You neglected to mention the most significant reason that men are more likely to leave teaching for financial reasons than women. Women still have disgracefully far fewer opportunities to get [equal-] or better-paying jobs in other professions, regardless of their abilities. Women are still trapped by economic discrimination in lower-paying jobs in so many fields that female teachers are relatively well-paid compared with other educated women, while male teachers are relatively badly paid compared with other educated men.
The “endangered species” we should be worried about are the bright, hard-working, highly motivated female teachers trying to make a living under the growing financial pressures you mentioned, without the same options that their male counterparts have to apply financial pressure to the system by leaving for better-paying jobs elsewhere. If female teachers had the same opportunities outside of education that men have, you would have an even larger teacher shortage, and all teaching salaries would have to rise to retain sufficient teachers to keep schools open.
When women have a level playing field outside of education, when economic discrimination in other fields is significantly reduced or eliminated and education doesn’t have a captive pool of female talent to draw from at lower wages, wages for teachers will rise to a level where the field will be more attractive to men. Until women can earn a comparable salary ... in any field of their choice, they will continue to be underpaid in education as well as everyplace else, and fewer men will teach because fewer men will be willing to accept the pay they expect women to be resigned to. It is that simple. It is that unjust.

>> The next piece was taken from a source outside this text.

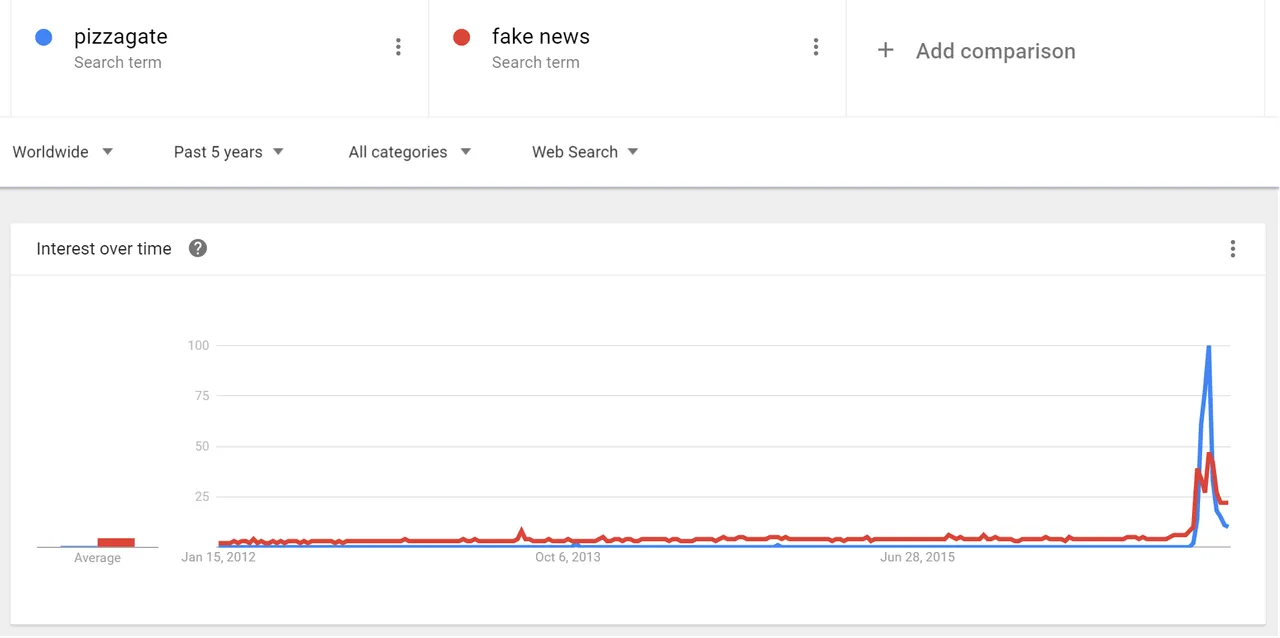Open the All categories dropdown
Viewport: 1280px width, 638px height.
[410, 152]
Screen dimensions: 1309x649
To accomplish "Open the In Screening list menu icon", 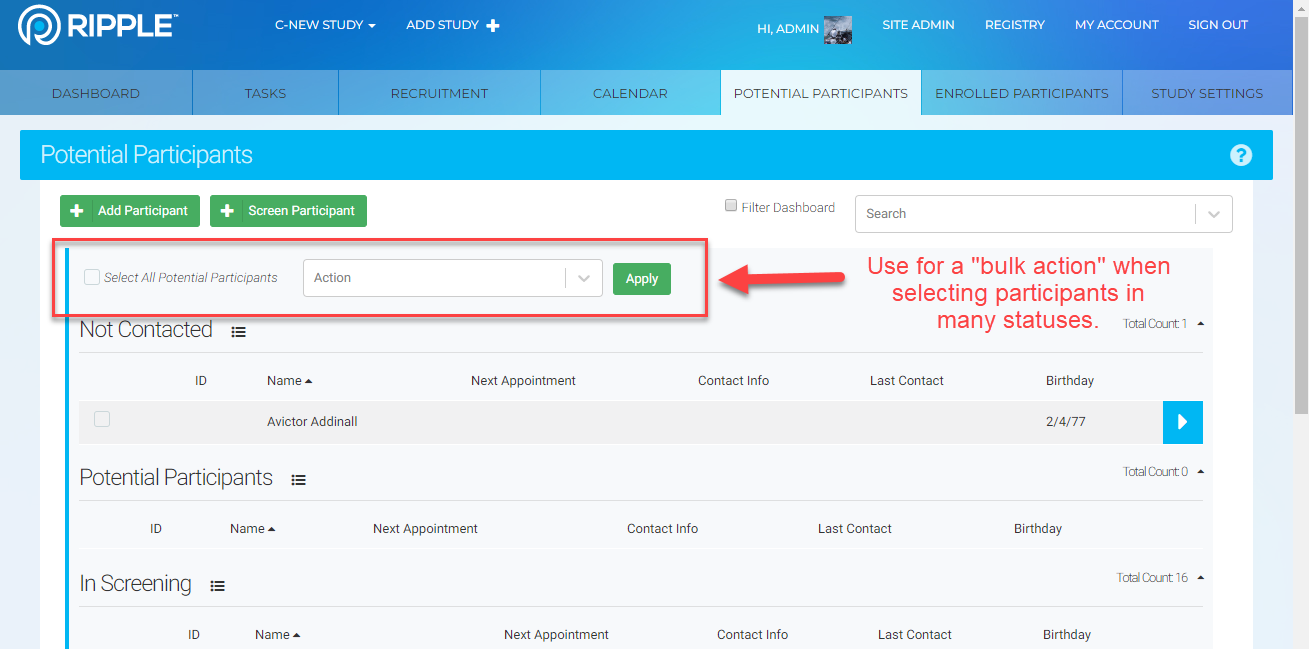I will pos(217,586).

Chapel Hill, North Carolina
I am dumbstruck by the choice of cover art for your November/ December 2005 issue. Who in the world approved a graphic showing an exclusively Caucasian group of teachers to illustrate the shortage of male teachers in America? The cover graphic completely ignores the populations described in the text of the accompanying article as being most desperately in need of male teachers. This missed opportunity is most regrettable. The subliminal messages sent by the pictures and graphics we choose often leave a far more lasting impression than the words that accompany them. I sincerely hope that Call Me Mister, MenTeach, and other eminently worthwhile organizations are not linked to the apparent bias supported by the cover.
I am male, I am Caucasian, I am an educator, and I am stupefied. This regrettable lapse in both judgment and sensitivity is a tremendous disservice to the broader vision your publication has traditionally sought to foster.